──────── TASK INPUT

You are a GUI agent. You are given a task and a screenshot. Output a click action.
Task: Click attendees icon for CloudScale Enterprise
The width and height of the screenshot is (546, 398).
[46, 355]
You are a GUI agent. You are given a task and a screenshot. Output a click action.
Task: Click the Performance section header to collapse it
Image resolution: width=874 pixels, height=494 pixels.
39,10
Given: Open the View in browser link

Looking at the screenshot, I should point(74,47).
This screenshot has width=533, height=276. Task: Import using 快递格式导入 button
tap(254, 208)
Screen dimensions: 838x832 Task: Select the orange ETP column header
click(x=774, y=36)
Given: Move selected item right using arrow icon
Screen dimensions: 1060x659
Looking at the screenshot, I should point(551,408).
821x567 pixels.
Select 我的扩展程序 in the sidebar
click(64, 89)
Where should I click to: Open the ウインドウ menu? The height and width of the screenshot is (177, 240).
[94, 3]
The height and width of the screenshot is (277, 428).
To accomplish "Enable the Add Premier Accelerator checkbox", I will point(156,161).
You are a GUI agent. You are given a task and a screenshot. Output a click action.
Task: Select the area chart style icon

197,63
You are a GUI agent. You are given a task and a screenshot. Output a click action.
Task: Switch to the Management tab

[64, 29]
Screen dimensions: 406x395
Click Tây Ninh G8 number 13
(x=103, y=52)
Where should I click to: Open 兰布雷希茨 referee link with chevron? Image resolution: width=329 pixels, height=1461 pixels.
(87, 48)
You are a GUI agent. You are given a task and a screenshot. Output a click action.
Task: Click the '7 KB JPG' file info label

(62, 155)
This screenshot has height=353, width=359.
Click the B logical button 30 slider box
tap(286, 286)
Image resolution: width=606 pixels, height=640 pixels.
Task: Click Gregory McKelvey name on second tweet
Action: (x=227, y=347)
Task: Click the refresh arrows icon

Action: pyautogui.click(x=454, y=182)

────────────────

After locating the line with "Screen dimensions: 406x395", output that line and every later one exactly, through the end of the entries above.

● **WRITTEN SOLUTION**
Screen dimensions: 406x395
Click Tây Ninh G8 number 13
(x=103, y=52)
Where should I click to: Open 兰布雷希茨 referee link with chevron? Image resolution: width=329 pixels, height=1461 pixels.
(87, 48)
You are a GUI agent. You are given a task and a screenshot. Output a click action.
Task: Click the '7 KB JPG' file info label

(62, 155)
This screenshot has height=353, width=359.
Click the B logical button 30 slider box
tap(286, 286)
Image resolution: width=606 pixels, height=640 pixels.
Task: Click Gregory McKelvey name on second tweet
Action: (x=227, y=347)
Task: Click the refresh arrows icon

Action: pyautogui.click(x=454, y=182)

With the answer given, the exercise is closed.